This is now a very old question, but I want to correct an error in the original post. It is not the case that a relatively finite subset of a first countable space must have countable interior: the space $\omega_1$ with the order topology is a counterexample. Let $A = \{0\} \cup \{\alpha+1:\alpha \in \omega_1 \}$, the set of isolated points in $\omega_1$; $\operatorname{bdry}A = \omega_1 \setminus A$, the set of countable limit ordinals. Every infinite subset of $A$ has a cluster point in bdry $A$, so every nbhd of $\operatorname{bdry}A$ must be cofinite in $\omega_1$. That is, $A$ is an uncountable set of isolated points that is relatively finite in $\omega_1$
As for the original question, since a subset $A$ of a space $X$ is relatively finite in $X$ iff its interior is, it seems fair to say that relative finiteness is ‘really’ a property of open sets, and it's in that form (if at all) that I’d expect to find prior uses. I've not actually seen any, however.
As MartianInvader pointed out, in metric spaces it’s equivalent to having discrete interior and compact closure. More generally, in countably paracompact $T_3$ spaces it’s equivalent to having discrete interior and countably compact closure.
Proposition: Let $X$ be a $T_3$ space, and let $Y \subseteq X$ have discrete interior and countably compact closure; then $Y$ is relatively finite in $X$.
Proof: Let $W$ be an open nhbd of $\operatorname{bdry}Y$, and suppose that $Y \setminus W$ is infinite. Let $\{W_n:n \in \omega \}$ be a partition of $Y \setminus W$; points of $Y \setminus W$ are isolated in $X$, so $\{W\} \cup \{X \setminus \operatorname{cl}Y \cup \{W_n:n \in \omega \}$ is a countable open cover of $X$ that clearly has no finite subcover.
Theorem: Let $X$ be a countably paracompact $T_3$ space. If $Y$ is a relatively finite subset of $X$, then $\operatorname{cl}Y$ is countably compact. (In fact, $Y$ need only satisfy the weaker property that if $W$ is an open nbhd of $\operatorname{bdry}Y$, then $Y \setminus W$ is compact.)
Proof: Let $H = \operatorname{cl}Y$, and suppose that $H$ is not countably compact. Then $H$ has an increasing open cover $\mathcal U = \{U_n:n \in \omega\}$ with no finite subcover. Countable paracompactness of $X$ implies that $\mathcal U$ has an open refinement $\mathcal V = \{V_n:n \in \omega\}$ such that $\operatorname{cl}V_n \subseteq U_n$ for each $n \in \omega$. By passing to a (faithfully indexed) refinement if necessary, we may further assume that $\mathcal V$ is locally finite.

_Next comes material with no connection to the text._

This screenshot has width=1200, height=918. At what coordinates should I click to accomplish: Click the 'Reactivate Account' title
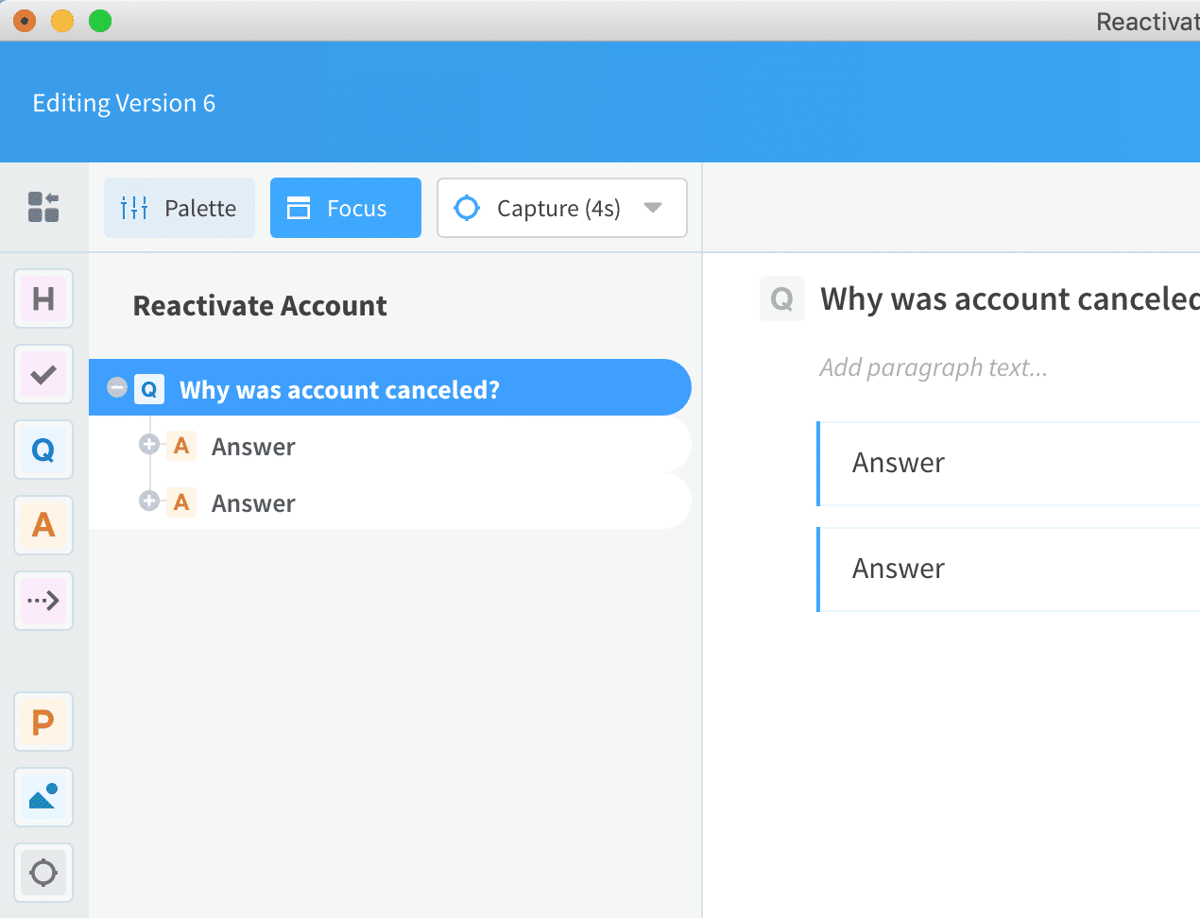point(259,306)
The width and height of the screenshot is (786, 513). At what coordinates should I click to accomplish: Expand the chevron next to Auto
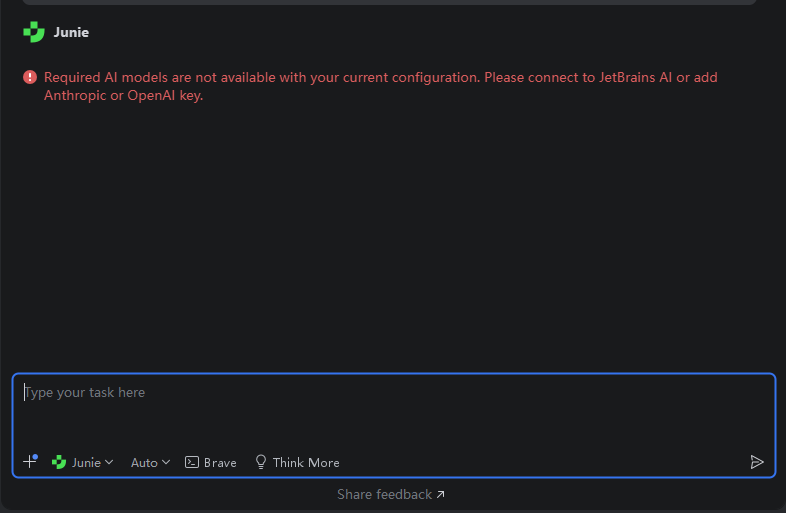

Let $V = \operatorname{int}Y$. Let $n(0) = 0$, and choose $x_0 \in V \cap V_0$. Suppose that for some $m > 0$ and all non-negative integers $k < m$ we have chosen $n(k) \in \omega$ and $x_k \in V$ so that (a) $x_{m-1} \in V \cap V_{n(m-1)}$, and (b) $n(i) < n(k)$ and $x_i \in V \cap V_{n(i)} \setminus V_{n(k)}$ whenever $0 \le i < k < m$. $\mathcal V$ is point-finite and has no finite subfamily covering $H$, so there is an $n(m) \in \omega$ such that $n(m) > n(m-1)$ and $\{x_k:0 \le k < m\} \cap V_i = \emptyset$ for all $i \ge n(m)$. Clearly we may now choose $x_m \in V \cap V_{n(m)}$, and the recursion goes through to yield a set $A = \{x_n:n \in \omega\} \subseteq V$ such that $x_k \in V \cap V_{n(k)} \setminus V_i$ whenever $i,k \in \omega$ and $i \ge n(k+1)$.
Now let $p$ be any point of $H$. $\mathcal V$ is locally finite, so $p$ has an open nbhd $W$ that meets only finitely many members of $\mathcal V$. Clearly $W \cap A$ is finite, so $p$ is not a cluster point of $A$. Thus, $A$ is a closed, discrete subset of $V$, and $X \setminus A$ is an open nbhd of $\operatorname{bdry}Y$ whose relative complement in $Y$ is not compact (and hence certainly not finite).